Prevent modification of internal Sirius copy of a value byte array
smuir opened this issue · 2 comments
The current implementation of Sirius passes a byte array as the value argument when calling the RequestHandler handlePut method. After the call to handlePut returns, Sirius proceeds to use that array as-is in subsequent operations, including sending it as the value to other Sirius cluster nodes. If the callee manipulated the array those other nodes will see the modified value. This causes very confusing behaviour.

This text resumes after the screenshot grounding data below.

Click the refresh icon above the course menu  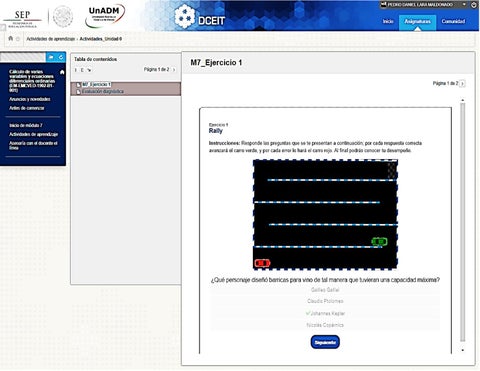[61, 57]
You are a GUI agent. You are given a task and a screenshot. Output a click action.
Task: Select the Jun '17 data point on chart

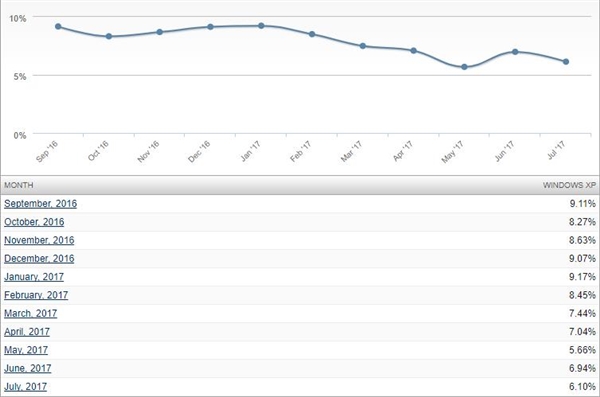pos(515,52)
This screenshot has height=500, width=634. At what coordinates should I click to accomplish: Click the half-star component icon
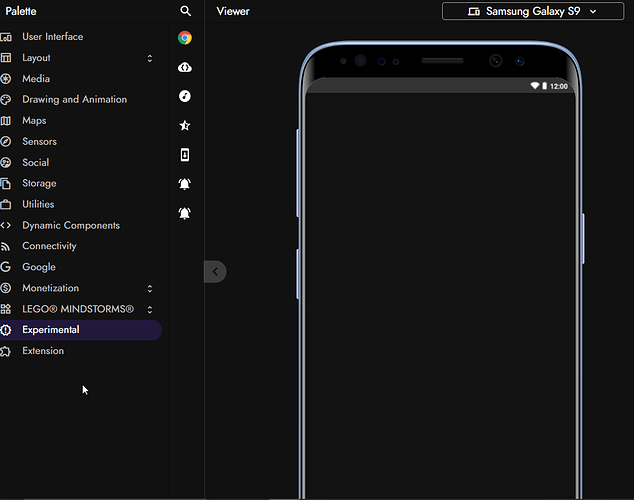pyautogui.click(x=185, y=126)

Sirius should prevent modification of the value array from having any impact on subsequent operations. The best way to do so is TBD, but SHOULD (in the RFC sense) be more than just an API-level statement that the caller shouldn't modify the array. Given very limited read-only abstractions (anything other than ByteBuffer?), the best solution is probably to copy the array before passing it. Since the value array is typically quite small this should have negligible impact. [Aside: if one cared about giant values it might make sense to add an API that uses ByteBuffers in order to also potentially leverage direct mapped arrays]

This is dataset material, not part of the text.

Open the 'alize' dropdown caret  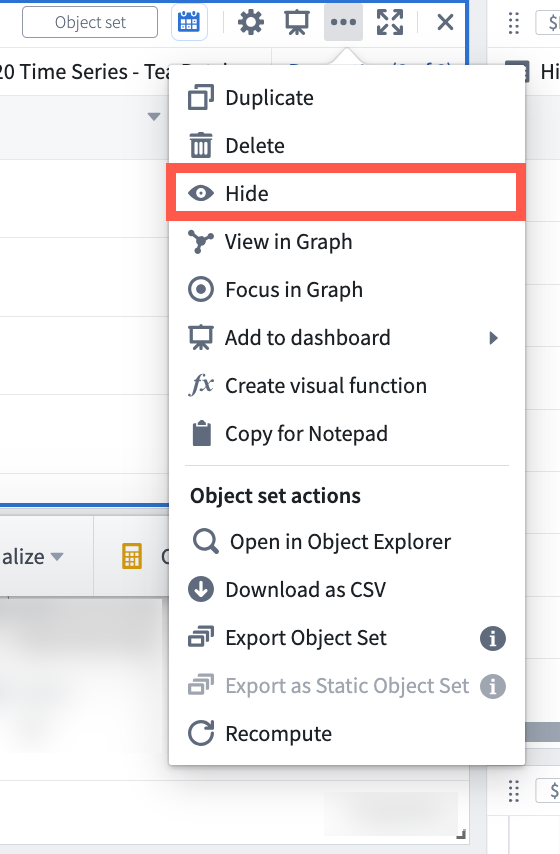(57, 556)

There seems to be a fairly trivial solution to this problem, i.e., using clone() on the array value, but that fails the unit tests, and I'm not sure if that is intentional. Is there a reason not to just clone() the array?
Passing a copy in should be fine, my guess is initially it was an oversight, and the reason the tests are failing is due to the way matchers were used. Should be able to change the matcher in the "happy path" test case to capture and make sure the array contents are equal but references are different. In the failure case an any should be fine. Thoughts?